WORK INSTRUCTIONS: Could you filter the records below and return each line that holds "agent"?

Stored data entries:
----------
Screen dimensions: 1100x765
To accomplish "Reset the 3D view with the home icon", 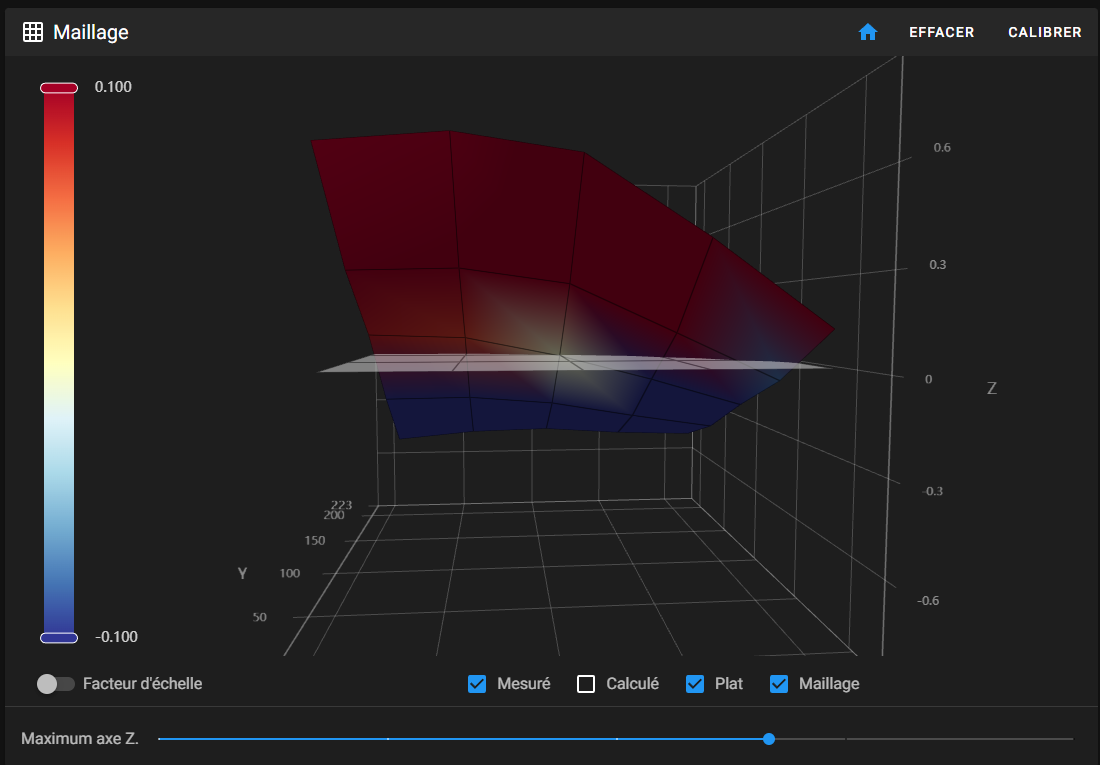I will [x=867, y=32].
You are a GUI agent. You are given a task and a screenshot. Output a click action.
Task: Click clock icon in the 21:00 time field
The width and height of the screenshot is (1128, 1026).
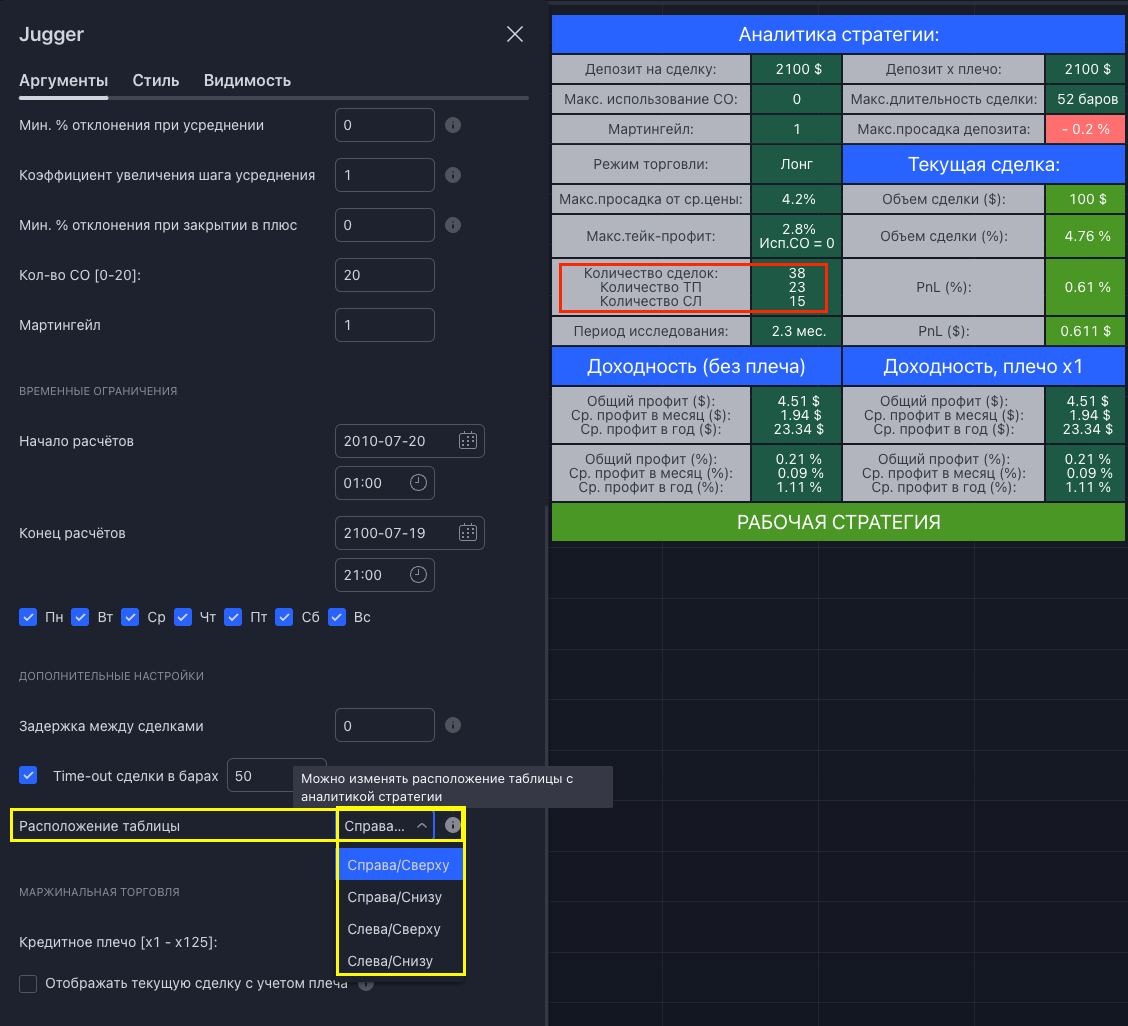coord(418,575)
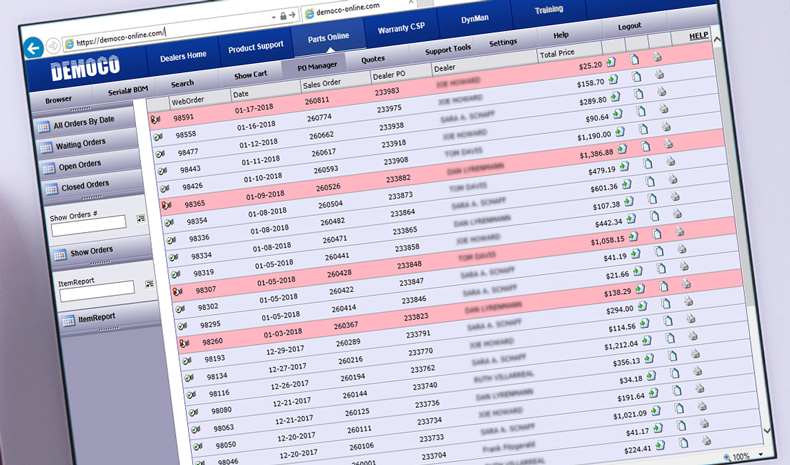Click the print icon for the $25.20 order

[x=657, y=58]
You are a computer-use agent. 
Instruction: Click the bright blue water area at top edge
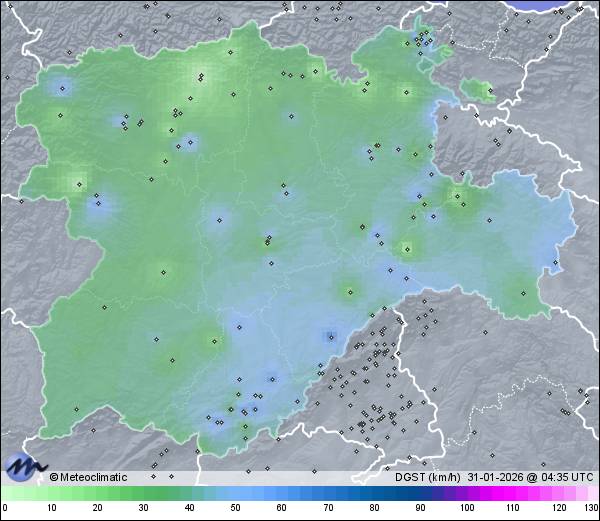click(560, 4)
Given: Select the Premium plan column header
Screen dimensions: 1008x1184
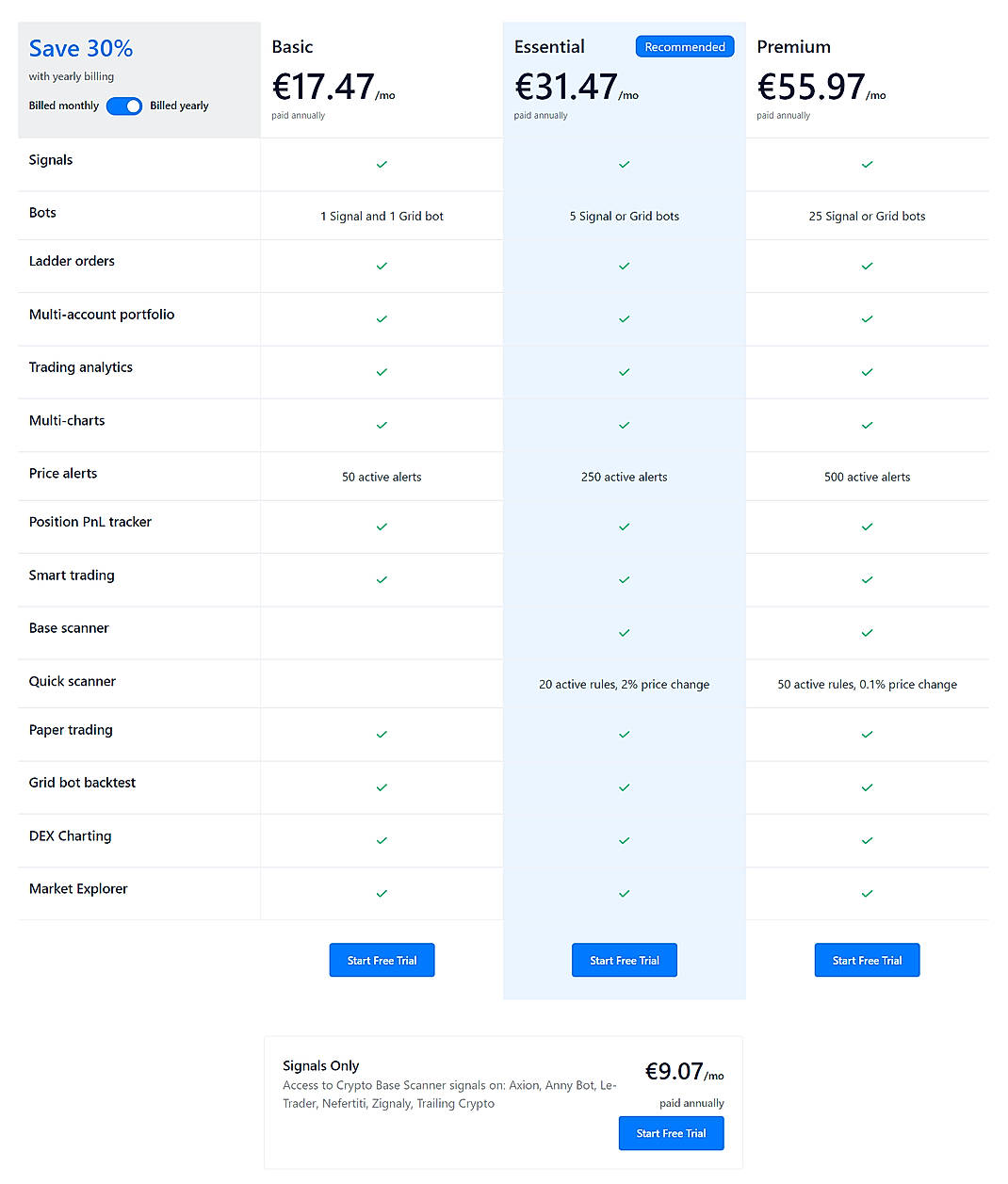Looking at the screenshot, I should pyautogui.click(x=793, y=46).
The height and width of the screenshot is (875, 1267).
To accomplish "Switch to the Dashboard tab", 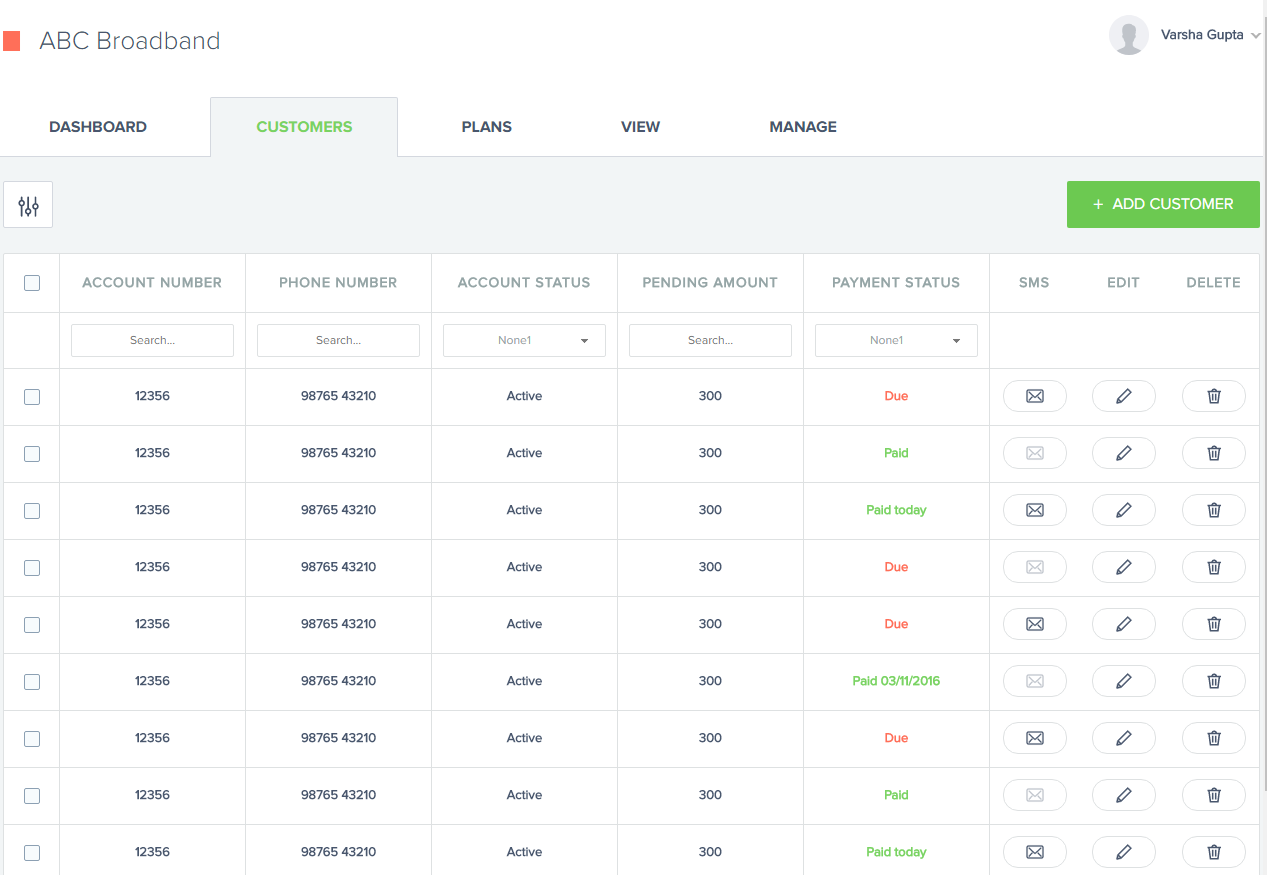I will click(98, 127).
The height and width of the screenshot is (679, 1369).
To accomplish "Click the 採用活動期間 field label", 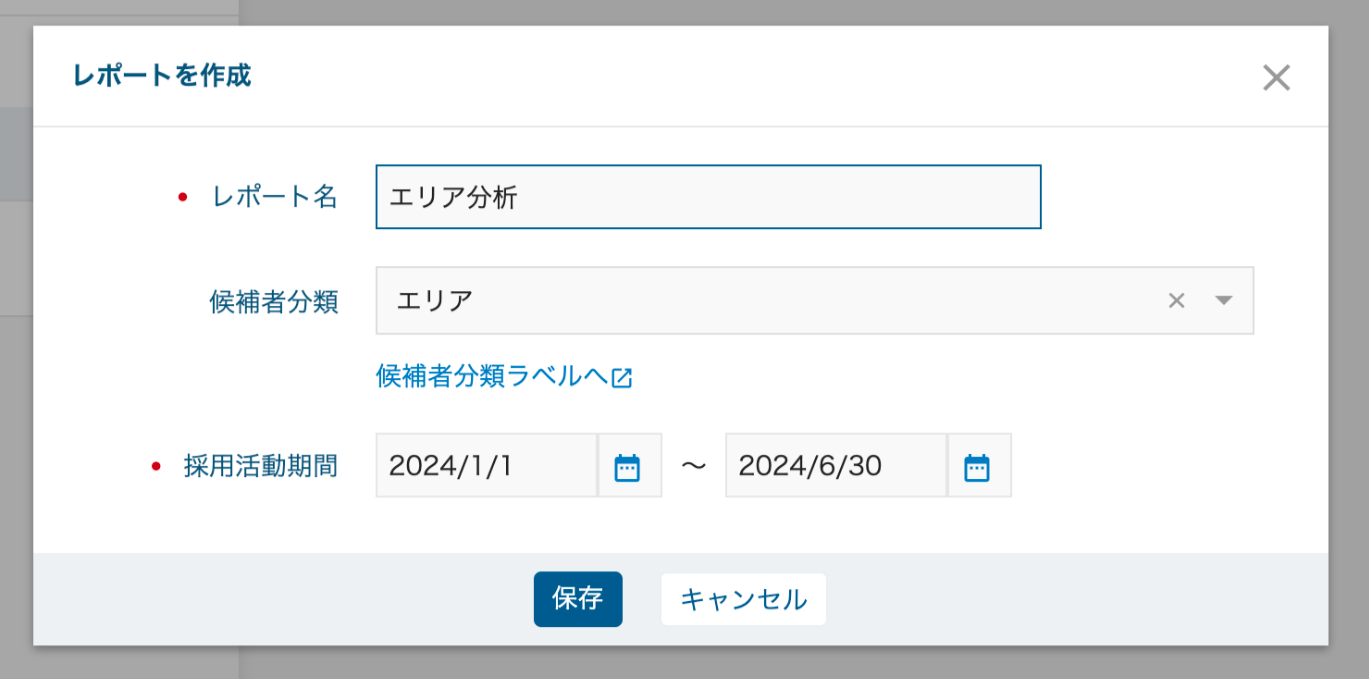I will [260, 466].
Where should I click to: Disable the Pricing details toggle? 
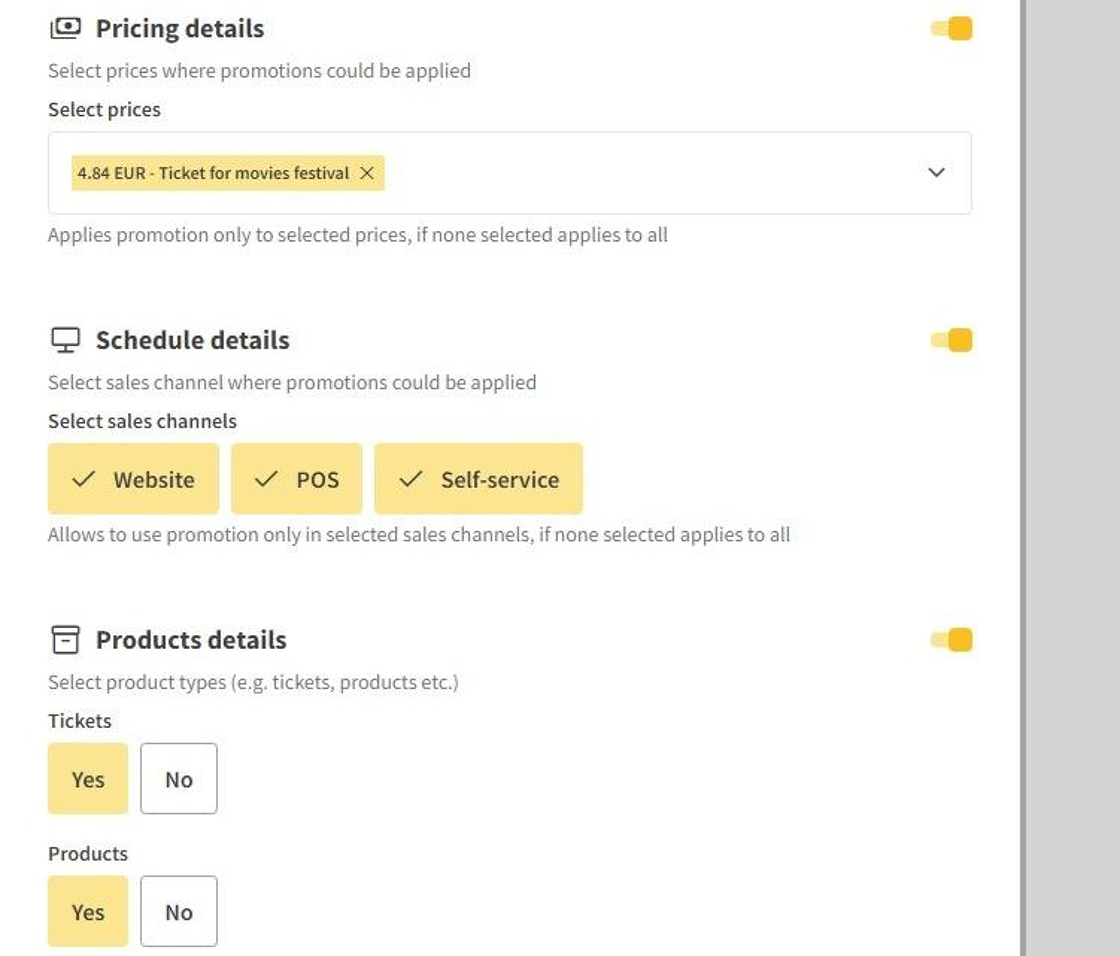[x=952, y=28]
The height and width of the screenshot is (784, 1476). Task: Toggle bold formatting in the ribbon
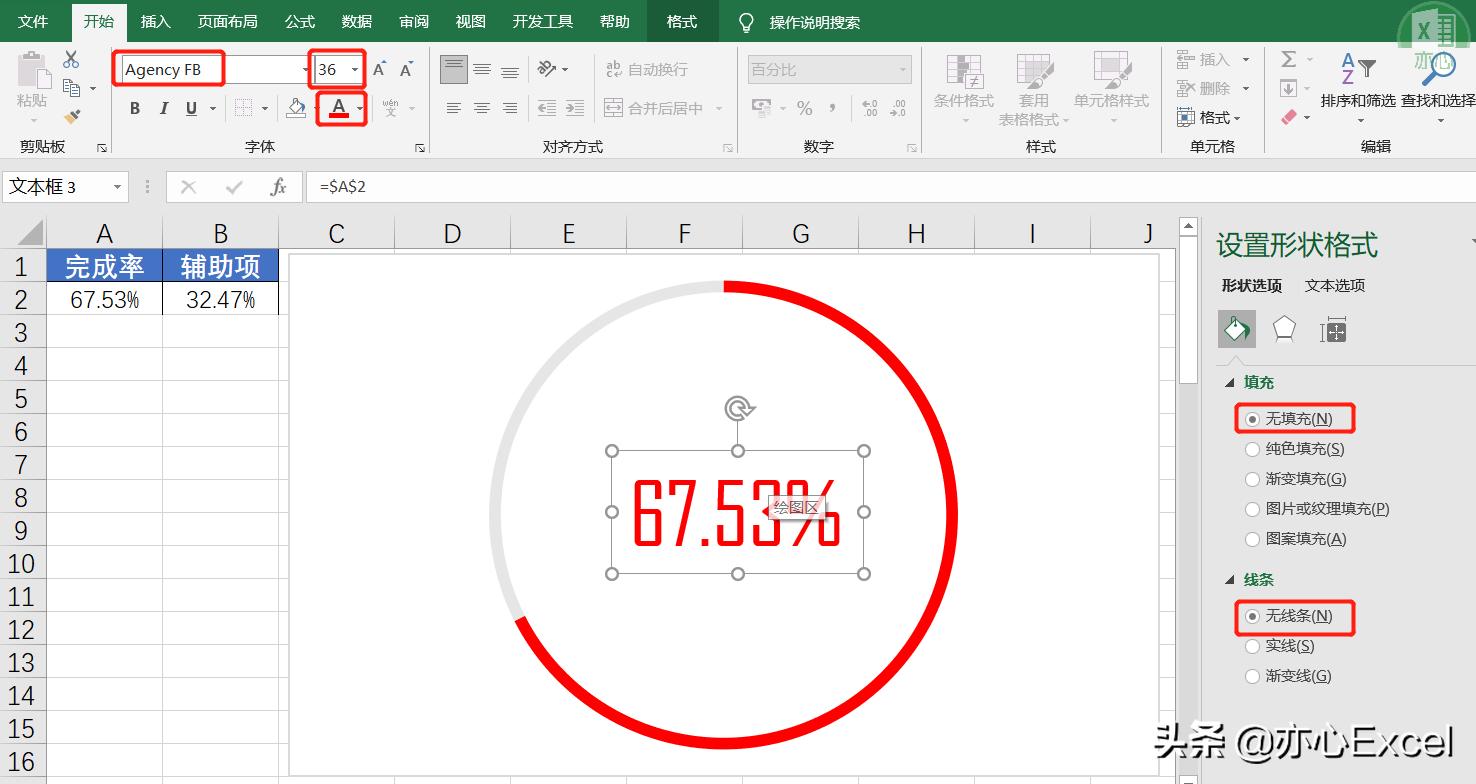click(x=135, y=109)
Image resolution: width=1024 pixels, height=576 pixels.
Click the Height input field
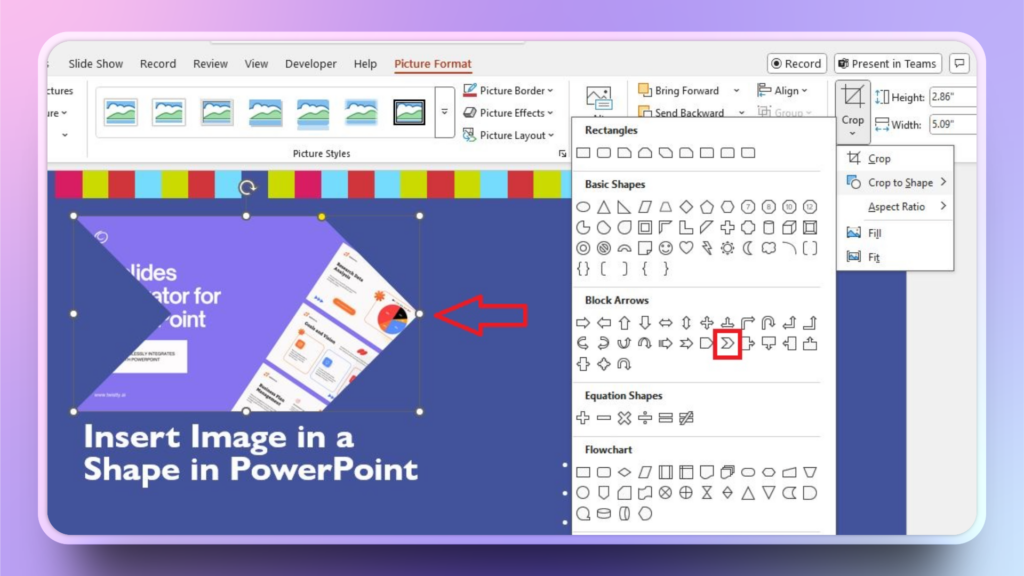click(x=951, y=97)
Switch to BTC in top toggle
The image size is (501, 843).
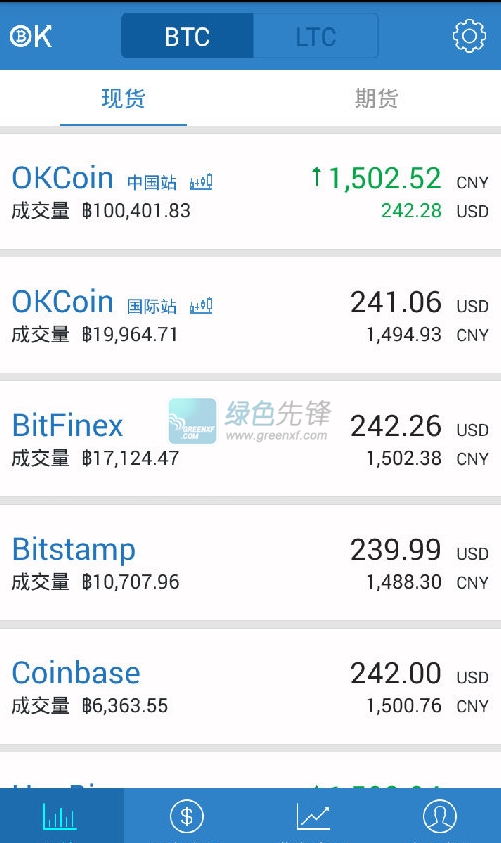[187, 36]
----------
TASK RESULT:
You are a GUI agent. You are given a task and a screenshot. Output a click action.
You are a computer-use agent. 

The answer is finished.